> _What the task asks_: When you reach the line containing "The height and width of the screenshot is (500, 692)." in the entries below, begin reproducing lines exactly, and stop once the line containing "This screenshot has height=421, width=437." is done.
*** Opening Material supplied ***
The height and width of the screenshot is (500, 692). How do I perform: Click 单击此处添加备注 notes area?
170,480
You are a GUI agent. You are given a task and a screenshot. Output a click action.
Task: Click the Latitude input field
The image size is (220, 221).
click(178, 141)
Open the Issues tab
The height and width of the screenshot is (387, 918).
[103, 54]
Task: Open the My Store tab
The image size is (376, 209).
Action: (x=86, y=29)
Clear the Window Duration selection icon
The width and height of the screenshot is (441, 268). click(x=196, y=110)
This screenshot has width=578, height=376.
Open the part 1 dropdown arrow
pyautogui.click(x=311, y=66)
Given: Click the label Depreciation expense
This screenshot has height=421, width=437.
*** Closing Material supplied ***
*** Opening Material supplied ***
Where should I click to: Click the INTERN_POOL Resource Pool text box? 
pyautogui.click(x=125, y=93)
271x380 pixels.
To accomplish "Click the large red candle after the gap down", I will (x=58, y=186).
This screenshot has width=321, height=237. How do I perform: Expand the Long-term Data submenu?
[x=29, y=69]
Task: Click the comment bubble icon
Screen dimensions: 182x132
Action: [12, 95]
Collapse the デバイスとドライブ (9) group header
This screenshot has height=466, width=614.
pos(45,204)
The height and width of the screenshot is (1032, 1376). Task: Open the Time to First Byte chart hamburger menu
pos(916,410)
*** Closing Material supplied ***
> _Final answer_:
The height and width of the screenshot is (500, 692). How do I perform: Click 单击此处添加备注 notes area?
170,480
You are a GUI agent. You are given a task and a screenshot. Output a click action.
Task: Click the Latitude input field
The image size is (220, 221).
click(178, 141)
Open the Issues tab
The height and width of the screenshot is (387, 918).
[103, 54]
Task: Open the My Store tab
The image size is (376, 209).
Action: (x=86, y=29)
Clear the Window Duration selection icon
The width and height of the screenshot is (441, 268). click(x=196, y=110)
This screenshot has width=578, height=376.
Open the part 1 dropdown arrow
pyautogui.click(x=311, y=66)
Given: Click the label Depreciation expense
This screenshot has height=421, width=437.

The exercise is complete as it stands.